# WRITTEN EXERCISE 1
In the Bregman iteration text, list in order the word that immediately precedes each colon.
# WRITTEN EXERCISE 2
Pick up the Bregman iteration text after its final line and continue it.

# TEXT BLOCK
____
Let \(W\in \mathbb {R}^{r\times n}\) be a framelet analysis operator, define:

$$ K=B_{d+1,d}{V_{d}^{T}}W^{T}, $$

and observe that \({V_{d}^{T}}W^{T}WV_{d}=I\). We would like to apply linearized Bregman iteration to solve:

$$ \min_{z\in\mathbb{R}^{r}}\left\{\mu\|z\|_{1}+\frac{1}{\delta}\|z\|^{2}_{2}: z \in \arg\min_{z}\|Kz-\|b\|_{2}e_{1}\|^{2}_{2}\right\}, $$
(12)

where z = WVdy. These iterations can be expressed as:

$$ \left\{\begin{array}{l} v^{k+1}=v^{k}-K^{T}(Kz^{k}-\|b\|_{2}e_{1}),\\ z^{k+1}=\delta T_{\mu}(v^{k+1}), \end{array} \right.\qquad k=0,1,2,\ldots~, $$

which can be written in the form:

$$ \left\{\begin{array}{l} v^{k+1}=v^{k}-WV_{d}B_{d+1,d}^{T}(B_{d+1,d}{V_{d}^{T}}W^{T}z^{k}-\|b\|_{2}e_{1}),\\ z^{k+1}=\delta T_{\mu}(v^{k+1}), \end{array} \right.\qquad k=0,1,2,\ldots~. $$
(13)
____
Item coordinate data:
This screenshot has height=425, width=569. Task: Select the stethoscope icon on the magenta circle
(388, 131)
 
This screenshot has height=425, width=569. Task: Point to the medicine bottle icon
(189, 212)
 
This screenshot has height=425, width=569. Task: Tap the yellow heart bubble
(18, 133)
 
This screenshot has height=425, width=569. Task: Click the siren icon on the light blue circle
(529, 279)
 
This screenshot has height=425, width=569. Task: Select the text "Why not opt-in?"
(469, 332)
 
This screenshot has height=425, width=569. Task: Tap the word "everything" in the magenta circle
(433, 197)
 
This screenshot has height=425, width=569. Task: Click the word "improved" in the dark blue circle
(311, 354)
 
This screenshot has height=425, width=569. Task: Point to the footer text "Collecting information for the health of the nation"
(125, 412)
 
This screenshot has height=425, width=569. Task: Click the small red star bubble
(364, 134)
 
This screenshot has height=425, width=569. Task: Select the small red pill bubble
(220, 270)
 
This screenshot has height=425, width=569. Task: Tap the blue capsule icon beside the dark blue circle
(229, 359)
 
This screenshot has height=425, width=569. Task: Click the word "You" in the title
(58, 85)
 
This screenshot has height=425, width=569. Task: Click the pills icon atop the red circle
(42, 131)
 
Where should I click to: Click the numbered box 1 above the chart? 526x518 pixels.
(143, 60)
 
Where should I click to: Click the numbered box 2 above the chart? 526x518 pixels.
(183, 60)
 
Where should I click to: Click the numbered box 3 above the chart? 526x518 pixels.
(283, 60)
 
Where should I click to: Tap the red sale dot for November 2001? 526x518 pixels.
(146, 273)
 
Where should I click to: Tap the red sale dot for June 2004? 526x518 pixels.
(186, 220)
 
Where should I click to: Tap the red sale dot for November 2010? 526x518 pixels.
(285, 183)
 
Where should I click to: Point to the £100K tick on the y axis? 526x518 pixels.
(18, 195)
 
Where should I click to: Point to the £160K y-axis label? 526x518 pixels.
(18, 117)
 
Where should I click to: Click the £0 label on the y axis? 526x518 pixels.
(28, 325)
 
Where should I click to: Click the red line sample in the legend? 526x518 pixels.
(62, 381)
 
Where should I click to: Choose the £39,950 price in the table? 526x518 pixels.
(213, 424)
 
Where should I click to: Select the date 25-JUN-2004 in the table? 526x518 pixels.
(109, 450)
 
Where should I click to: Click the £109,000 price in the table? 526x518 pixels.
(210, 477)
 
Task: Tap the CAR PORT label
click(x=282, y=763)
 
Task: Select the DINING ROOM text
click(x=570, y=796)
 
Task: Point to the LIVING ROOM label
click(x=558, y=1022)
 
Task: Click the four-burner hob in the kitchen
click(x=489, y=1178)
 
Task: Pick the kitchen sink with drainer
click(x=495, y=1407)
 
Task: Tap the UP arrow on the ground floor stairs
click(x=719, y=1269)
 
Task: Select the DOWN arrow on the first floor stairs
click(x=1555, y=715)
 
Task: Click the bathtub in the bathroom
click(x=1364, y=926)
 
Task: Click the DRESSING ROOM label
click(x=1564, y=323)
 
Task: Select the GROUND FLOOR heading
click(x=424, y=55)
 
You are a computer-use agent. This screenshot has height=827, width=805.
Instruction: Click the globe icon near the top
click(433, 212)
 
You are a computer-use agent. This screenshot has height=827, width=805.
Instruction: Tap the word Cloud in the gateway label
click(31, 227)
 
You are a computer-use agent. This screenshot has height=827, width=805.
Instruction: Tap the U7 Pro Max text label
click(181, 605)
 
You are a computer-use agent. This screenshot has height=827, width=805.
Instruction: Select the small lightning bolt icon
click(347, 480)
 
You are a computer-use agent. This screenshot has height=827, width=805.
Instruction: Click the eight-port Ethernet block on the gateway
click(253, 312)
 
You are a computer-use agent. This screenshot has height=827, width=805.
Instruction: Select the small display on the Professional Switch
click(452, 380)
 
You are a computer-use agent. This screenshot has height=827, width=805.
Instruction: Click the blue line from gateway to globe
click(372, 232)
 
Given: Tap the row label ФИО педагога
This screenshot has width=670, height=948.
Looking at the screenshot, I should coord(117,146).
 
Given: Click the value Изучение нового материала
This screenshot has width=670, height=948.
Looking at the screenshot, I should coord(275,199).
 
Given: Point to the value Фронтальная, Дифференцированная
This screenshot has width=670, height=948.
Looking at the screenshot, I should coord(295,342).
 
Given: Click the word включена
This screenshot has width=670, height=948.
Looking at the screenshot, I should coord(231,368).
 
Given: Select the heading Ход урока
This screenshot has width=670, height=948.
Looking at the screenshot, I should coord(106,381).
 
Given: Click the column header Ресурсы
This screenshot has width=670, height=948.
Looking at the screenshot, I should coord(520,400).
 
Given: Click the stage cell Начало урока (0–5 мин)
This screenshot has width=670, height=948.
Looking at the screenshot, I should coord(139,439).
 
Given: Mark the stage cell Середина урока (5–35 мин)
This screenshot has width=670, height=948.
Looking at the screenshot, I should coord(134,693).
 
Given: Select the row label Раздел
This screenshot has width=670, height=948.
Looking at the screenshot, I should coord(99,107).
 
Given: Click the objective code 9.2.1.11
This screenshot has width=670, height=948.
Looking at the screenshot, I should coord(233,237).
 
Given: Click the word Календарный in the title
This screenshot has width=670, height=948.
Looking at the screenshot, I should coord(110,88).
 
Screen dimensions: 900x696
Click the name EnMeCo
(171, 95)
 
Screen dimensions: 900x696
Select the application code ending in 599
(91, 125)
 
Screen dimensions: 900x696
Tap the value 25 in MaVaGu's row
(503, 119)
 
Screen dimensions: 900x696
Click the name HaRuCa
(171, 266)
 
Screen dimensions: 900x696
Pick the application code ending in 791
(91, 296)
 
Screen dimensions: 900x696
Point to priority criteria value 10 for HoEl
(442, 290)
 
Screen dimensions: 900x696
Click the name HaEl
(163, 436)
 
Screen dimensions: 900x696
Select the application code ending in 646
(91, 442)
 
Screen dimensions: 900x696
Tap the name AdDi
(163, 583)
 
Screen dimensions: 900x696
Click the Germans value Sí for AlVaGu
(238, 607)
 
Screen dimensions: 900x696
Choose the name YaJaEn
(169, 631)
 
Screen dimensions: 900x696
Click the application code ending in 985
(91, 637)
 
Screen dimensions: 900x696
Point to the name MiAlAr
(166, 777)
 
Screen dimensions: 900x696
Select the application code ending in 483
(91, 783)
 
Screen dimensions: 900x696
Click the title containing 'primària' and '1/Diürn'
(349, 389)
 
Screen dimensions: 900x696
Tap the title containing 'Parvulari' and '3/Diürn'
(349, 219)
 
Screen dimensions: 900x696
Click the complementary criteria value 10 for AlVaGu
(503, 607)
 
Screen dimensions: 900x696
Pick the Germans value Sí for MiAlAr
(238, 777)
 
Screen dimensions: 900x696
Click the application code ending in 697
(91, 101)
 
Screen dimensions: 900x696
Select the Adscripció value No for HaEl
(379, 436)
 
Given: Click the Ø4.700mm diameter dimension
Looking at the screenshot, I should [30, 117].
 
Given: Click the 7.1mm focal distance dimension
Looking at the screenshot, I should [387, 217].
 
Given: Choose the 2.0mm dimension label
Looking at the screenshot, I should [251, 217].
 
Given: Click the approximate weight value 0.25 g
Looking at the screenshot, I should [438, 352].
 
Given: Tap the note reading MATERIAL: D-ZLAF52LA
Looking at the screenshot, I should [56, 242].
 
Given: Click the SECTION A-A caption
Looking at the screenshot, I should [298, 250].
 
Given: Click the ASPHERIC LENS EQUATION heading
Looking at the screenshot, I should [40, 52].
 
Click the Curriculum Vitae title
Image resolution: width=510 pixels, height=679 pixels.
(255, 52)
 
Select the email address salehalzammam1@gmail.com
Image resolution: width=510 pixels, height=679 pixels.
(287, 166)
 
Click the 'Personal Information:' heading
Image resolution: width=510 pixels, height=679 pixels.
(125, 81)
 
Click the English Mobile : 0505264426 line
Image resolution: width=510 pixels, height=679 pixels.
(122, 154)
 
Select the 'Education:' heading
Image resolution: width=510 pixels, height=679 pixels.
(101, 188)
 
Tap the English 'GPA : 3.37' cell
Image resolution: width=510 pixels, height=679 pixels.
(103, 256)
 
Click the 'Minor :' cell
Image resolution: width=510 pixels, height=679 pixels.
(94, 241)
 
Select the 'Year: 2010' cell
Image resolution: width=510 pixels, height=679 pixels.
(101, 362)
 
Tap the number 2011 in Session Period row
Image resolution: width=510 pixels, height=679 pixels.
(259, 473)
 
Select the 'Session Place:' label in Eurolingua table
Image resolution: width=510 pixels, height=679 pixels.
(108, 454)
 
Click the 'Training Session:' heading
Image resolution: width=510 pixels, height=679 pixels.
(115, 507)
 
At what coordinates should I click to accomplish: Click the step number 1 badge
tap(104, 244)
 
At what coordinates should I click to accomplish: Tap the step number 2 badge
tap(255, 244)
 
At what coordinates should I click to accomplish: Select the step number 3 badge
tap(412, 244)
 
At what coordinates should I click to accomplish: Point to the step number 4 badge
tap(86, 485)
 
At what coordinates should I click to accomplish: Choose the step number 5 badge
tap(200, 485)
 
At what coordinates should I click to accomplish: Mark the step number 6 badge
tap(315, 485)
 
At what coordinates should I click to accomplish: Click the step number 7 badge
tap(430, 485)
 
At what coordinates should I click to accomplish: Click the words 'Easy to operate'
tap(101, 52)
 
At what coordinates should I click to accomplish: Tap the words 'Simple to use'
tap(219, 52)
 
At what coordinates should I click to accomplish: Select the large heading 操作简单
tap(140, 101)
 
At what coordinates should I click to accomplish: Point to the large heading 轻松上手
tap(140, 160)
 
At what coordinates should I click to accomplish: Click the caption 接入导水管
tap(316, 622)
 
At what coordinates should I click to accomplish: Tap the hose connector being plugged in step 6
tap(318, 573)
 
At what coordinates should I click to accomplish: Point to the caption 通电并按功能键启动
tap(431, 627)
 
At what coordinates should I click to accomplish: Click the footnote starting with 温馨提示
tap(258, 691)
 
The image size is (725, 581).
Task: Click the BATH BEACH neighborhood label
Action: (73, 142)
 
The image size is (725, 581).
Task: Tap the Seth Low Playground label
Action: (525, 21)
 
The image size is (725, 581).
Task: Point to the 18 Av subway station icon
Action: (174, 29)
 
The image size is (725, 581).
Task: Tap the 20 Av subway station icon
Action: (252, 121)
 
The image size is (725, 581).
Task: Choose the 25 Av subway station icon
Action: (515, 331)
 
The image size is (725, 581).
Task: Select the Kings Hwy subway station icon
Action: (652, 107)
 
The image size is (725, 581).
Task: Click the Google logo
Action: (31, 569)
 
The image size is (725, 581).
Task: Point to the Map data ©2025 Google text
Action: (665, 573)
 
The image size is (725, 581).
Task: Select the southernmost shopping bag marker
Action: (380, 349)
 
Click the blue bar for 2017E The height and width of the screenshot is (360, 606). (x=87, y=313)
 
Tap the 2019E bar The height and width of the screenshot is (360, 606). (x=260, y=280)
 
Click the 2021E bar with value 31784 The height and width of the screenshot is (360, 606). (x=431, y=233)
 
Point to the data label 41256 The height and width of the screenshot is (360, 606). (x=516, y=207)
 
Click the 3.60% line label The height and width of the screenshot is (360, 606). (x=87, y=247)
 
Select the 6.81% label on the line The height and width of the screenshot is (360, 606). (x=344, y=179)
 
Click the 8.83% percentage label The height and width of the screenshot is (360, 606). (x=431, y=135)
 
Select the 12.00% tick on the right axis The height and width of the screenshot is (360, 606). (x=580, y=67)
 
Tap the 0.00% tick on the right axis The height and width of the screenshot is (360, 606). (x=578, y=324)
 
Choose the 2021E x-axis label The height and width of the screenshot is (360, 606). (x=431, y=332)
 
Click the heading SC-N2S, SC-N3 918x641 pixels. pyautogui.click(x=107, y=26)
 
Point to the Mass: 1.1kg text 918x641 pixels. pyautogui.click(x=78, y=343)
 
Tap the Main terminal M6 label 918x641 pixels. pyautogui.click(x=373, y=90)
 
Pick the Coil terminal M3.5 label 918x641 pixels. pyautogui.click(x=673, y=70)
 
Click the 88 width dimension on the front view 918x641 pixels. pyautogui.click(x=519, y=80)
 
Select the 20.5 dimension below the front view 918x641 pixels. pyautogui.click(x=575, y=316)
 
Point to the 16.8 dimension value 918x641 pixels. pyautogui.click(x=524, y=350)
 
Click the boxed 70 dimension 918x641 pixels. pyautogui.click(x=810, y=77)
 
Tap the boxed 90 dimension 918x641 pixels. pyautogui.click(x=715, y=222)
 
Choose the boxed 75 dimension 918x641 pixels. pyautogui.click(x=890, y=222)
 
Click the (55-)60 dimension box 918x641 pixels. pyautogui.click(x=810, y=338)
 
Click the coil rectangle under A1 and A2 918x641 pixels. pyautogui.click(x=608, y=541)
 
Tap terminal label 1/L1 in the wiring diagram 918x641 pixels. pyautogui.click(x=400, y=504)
____
# EXERCISE OUTPUT 1
define, solve, as, form

# EXERCISE OUTPUT 2
The sequence z1, z2,… converges to the solution of (12). Since the original (large) problem has been projected into a subspace of small dimension, the iterations generally do not display semiconvergence. We observe that the large matrix K does not have to be explicitly formed to carry out the iterations (13). In fact, all required matrix-vector product evaluations involve only fairly small or sparse matrices. We refer to the algorithm defined by (13) as the Projected Linearized Bregman (PLB) algorithm. Convergence is secured for 0 < δ < 1/ρ(KTK), where we note that \(\rho (K^{T}K)=\rho (B_{d+1,d}^{T}B_{d+1,d})\leq \rho (A^{T}A)\). This means that the PLB algorithm allows a wider range of δ-values than the linearized Bregman iteration (Algorithm 1). In particular, the PLB method may give a convergent sequence of iterates also when linearized Bregman iteration does not. Moreover, the small size of Bd+ 1, d makes it easy to compute \(\rho (B_{d+1,d}^{T}B_{d+1,d})\) and thereby to determine a bound for the parameter δ. We summarize the computations of the PLB iterations in Algorithm 2, where, with slight abuse of notation, we use uk instead of zk. Iterations with the algorithm are terminated when consecutive iterates are sufficiently close; see Section 5.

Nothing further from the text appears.